» EXERCISE DIRECTIONS
Decide whether each statement agrees with the article below on the NCAA Honors Dinner: (a) this year the Inspiration Award went to three individuals, (b) Walton was in a coma for less than a month, (c) Walton's brother read her speech aloud for her. For each, answer yes or no and quote the words from the article that settle it.

Jan 20, 2003 3:48:52 PM

BY KAY HAWES
The NCAA News

ANAHEIM, California -- This year's NCAA Honors Dinner will be remembered as the one where even honorees were brought to tears by the raw courage of the Inspiration Award winners. Though the Honors Dinner is well-known year after year for its uplifting stories of accomplishment and promise, the January 12 dinner was unique in that every attendee left grateful for his or her own abilities and inspired by those who continue to face tremendous obstacles every day.

This was just the second year for the NCAA Inspiration Award, and this year the award was presented to three individuals. One of those winners was Amanda Walton, a former field hockey and lacrosse student-athlete at Yale University.

One of only four student-athletes ever named Ivy League rookie of the year in two sports, Walton's athletics and academic careers were brought to a halt in May 2000 when a car fleeing police slammed into her vehicle. Walton suffered massive head and internal injuries and broken bones, and she was in a coma for more than a month. She still suffers from a variety of after-effects of the accident, which has left her brain-damaged and in a wheelchair.

With assistance, Walton stood to receive her award, and then she sat back down in her wheelchair to give the most compelling speech many Honors Dinner attendees had ever heard. Walton's speech was in a blue notebook, written in extremely large type, and it was placed in front of her wheelchair on a music stand. Her brother knelt by her side and turned the pages while she delivered the speech herself, in a halting manner that made it obvious that many hours of practice -- and massive amounts of determination -- had been required, both to compose the comments and to deliver them.

» STUDY MATERIAL
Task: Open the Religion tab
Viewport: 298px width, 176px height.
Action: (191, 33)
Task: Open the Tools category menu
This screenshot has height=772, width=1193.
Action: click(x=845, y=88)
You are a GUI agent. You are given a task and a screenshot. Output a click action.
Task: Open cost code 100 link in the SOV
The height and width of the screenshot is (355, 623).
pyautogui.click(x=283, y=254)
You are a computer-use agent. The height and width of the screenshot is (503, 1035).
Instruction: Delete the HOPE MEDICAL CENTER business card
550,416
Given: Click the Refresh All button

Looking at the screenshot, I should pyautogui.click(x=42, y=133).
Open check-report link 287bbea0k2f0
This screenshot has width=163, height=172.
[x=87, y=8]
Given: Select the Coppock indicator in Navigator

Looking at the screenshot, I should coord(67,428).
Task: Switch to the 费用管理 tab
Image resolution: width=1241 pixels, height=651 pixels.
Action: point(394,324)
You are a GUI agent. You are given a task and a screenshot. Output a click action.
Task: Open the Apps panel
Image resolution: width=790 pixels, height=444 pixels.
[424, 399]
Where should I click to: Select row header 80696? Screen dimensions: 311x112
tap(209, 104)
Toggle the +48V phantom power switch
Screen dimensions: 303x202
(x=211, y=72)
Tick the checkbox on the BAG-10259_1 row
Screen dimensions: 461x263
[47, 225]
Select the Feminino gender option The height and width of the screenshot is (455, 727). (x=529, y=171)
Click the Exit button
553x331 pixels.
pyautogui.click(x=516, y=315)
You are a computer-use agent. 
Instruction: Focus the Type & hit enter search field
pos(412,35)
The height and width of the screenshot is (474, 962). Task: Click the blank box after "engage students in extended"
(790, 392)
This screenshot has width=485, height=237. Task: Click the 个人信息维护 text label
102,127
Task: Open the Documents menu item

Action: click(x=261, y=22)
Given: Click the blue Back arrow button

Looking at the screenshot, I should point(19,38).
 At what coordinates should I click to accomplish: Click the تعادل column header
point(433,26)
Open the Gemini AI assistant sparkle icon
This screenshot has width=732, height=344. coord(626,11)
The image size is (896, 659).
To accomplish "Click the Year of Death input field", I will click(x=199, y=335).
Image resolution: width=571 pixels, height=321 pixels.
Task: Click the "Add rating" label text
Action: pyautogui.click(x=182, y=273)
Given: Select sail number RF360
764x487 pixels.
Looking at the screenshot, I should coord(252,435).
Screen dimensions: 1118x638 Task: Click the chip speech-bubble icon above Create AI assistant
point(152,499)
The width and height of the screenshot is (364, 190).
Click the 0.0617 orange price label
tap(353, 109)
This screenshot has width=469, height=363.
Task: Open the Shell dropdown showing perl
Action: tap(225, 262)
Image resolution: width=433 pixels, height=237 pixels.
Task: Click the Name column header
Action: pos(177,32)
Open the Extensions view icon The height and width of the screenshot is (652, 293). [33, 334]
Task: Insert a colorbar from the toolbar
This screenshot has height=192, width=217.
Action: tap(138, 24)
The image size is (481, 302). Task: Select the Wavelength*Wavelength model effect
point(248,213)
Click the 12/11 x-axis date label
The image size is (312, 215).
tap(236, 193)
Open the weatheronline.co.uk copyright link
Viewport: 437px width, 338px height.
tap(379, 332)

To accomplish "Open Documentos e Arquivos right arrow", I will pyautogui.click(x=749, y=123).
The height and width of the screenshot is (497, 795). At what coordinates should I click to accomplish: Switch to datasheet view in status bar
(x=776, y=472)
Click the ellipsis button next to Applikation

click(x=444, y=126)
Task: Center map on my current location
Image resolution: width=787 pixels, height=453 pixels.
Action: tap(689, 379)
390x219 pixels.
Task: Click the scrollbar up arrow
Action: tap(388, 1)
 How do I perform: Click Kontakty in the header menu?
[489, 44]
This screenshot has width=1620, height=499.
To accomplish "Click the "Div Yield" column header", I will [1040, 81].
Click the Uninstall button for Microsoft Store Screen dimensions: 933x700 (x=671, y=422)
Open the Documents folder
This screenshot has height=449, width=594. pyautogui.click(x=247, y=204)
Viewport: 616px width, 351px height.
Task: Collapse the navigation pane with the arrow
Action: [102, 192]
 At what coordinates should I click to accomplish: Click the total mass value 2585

» REPLY TO THE TASK
(a) Yes: "this year the award was presented to three individuals."
(b) No: "she was in a coma for more than a month."
(c) No: "Her brother knelt by her side and turned the pages while she delivered the speech herself"